Set task
Please output the items from the line containing "Given: Click the Test Condition header cell" through the end of the items, including both ends, exactly as they appear.

# # # # # # #

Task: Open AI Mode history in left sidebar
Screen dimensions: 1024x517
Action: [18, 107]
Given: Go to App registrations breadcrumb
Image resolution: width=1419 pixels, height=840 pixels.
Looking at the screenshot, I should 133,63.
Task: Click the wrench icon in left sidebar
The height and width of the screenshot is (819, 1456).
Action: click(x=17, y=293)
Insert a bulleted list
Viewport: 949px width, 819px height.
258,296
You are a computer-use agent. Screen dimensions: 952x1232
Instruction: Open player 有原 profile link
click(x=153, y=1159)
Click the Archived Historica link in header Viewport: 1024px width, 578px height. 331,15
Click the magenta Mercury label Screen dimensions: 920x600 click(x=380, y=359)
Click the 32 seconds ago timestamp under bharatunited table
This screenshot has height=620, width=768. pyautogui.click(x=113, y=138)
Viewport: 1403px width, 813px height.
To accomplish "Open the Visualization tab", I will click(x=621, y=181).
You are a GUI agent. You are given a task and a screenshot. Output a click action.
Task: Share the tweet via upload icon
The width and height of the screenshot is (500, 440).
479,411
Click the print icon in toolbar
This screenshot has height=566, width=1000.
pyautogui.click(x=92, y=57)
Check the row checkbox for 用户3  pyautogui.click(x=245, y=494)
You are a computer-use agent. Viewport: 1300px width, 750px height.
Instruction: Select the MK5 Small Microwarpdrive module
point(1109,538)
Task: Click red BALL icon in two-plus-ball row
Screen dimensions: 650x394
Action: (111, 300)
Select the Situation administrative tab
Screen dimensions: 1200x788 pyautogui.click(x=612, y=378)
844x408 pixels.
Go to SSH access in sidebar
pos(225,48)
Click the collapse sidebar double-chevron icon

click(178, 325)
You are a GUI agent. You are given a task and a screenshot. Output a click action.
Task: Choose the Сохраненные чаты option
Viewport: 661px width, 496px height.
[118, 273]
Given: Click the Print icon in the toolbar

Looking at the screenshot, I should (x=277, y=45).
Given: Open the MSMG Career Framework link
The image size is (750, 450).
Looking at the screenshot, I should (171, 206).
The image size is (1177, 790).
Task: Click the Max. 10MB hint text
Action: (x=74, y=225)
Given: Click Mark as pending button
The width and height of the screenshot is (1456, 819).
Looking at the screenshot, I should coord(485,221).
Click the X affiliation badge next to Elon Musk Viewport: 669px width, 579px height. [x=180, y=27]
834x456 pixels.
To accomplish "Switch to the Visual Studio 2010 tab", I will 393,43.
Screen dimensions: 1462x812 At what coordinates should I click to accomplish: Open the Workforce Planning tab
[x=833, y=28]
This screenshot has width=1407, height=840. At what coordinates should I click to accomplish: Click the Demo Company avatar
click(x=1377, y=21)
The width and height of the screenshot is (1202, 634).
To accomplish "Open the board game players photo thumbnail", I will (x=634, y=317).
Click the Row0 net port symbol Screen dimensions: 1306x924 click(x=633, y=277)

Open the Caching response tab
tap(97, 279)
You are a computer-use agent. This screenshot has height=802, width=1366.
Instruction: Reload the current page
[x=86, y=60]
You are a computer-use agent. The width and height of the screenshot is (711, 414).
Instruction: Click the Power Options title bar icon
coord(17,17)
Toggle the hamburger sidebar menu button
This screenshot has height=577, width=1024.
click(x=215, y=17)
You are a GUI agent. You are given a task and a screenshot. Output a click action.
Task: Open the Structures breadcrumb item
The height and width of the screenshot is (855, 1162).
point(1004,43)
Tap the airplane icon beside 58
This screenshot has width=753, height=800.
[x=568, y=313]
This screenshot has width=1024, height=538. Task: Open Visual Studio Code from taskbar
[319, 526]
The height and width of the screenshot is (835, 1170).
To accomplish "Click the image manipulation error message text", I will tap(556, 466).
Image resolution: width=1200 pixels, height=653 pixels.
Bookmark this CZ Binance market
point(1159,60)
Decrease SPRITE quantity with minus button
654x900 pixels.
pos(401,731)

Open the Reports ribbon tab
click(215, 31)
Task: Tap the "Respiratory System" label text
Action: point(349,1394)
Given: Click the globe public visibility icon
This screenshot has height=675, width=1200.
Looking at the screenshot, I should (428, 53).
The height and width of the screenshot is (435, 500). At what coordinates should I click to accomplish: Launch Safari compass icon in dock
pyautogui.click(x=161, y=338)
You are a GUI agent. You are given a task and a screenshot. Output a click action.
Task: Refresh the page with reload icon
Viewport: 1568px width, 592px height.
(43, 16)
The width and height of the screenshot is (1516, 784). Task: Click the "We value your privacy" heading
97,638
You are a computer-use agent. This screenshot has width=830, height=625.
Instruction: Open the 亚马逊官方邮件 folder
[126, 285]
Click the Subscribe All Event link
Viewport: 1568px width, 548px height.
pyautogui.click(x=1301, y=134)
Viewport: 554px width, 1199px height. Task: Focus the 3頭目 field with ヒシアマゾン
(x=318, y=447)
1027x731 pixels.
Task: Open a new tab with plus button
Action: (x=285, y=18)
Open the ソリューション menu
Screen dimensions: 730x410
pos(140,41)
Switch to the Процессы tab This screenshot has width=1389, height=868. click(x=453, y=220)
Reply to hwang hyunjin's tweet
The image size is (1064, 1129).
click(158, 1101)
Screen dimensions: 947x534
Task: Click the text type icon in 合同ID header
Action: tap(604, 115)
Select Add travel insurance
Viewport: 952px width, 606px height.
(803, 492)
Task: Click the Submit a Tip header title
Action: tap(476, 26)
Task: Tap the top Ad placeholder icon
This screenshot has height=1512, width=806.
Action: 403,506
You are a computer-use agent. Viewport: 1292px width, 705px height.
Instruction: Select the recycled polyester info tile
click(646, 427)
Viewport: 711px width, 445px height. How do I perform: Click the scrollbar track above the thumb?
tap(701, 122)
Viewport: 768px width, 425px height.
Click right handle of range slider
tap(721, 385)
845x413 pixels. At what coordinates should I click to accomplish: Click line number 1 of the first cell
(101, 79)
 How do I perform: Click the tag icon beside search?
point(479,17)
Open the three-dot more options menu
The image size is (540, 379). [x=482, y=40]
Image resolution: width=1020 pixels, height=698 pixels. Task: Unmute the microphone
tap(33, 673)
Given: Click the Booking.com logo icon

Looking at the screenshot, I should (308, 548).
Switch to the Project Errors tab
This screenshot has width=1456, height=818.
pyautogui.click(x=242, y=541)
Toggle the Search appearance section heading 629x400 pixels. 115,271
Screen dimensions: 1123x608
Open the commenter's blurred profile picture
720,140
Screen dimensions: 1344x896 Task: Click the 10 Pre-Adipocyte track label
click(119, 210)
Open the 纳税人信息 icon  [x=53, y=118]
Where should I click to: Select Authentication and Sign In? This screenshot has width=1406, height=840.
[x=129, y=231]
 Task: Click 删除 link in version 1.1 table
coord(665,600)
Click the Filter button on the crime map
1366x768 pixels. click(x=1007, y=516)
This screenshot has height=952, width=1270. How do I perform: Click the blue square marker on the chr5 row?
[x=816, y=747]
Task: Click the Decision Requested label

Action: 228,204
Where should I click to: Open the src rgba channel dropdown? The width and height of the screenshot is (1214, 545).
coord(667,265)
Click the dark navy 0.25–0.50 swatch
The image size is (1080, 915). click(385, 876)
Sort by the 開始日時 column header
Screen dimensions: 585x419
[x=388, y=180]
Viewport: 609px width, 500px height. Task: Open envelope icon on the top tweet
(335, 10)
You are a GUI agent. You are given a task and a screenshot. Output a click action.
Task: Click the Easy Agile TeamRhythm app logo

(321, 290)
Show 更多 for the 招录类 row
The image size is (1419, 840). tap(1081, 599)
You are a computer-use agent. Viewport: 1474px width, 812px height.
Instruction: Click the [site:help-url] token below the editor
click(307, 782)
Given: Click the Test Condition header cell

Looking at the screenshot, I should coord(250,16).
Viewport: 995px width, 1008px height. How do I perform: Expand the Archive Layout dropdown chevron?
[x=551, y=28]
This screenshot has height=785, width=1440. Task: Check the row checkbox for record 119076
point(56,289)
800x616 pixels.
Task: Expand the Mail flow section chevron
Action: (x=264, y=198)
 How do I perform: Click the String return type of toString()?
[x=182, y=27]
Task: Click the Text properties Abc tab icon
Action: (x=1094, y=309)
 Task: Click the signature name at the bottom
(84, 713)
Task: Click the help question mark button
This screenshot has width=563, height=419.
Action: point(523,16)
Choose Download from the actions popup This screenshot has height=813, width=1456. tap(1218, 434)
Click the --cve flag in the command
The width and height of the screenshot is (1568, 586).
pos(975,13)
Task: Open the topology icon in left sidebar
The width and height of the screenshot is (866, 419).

# # # # # # #

Exercise answer
Given: Click the Test Condition header cell

Looking at the screenshot, I should coord(250,16).
Viewport: 995px width, 1008px height. How do I perform: Expand the Archive Layout dropdown chevron?
[x=551, y=28]
This screenshot has height=785, width=1440. Task: Check the row checkbox for record 119076
point(56,289)
800x616 pixels.
Task: Expand the Mail flow section chevron
Action: (x=264, y=198)
 How do I perform: Click the String return type of toString()?
[x=182, y=27]
Task: Click the Text properties Abc tab icon
Action: (x=1094, y=309)
 Task: Click the signature name at the bottom
(84, 713)
Task: Click the help question mark button
This screenshot has width=563, height=419.
Action: point(523,16)
Choose Download from the actions popup This screenshot has height=813, width=1456. tap(1218, 434)
Click the --cve flag in the command
The width and height of the screenshot is (1568, 586).
pos(975,13)
Task: Open the topology icon in left sidebar
The width and height of the screenshot is (866, 419).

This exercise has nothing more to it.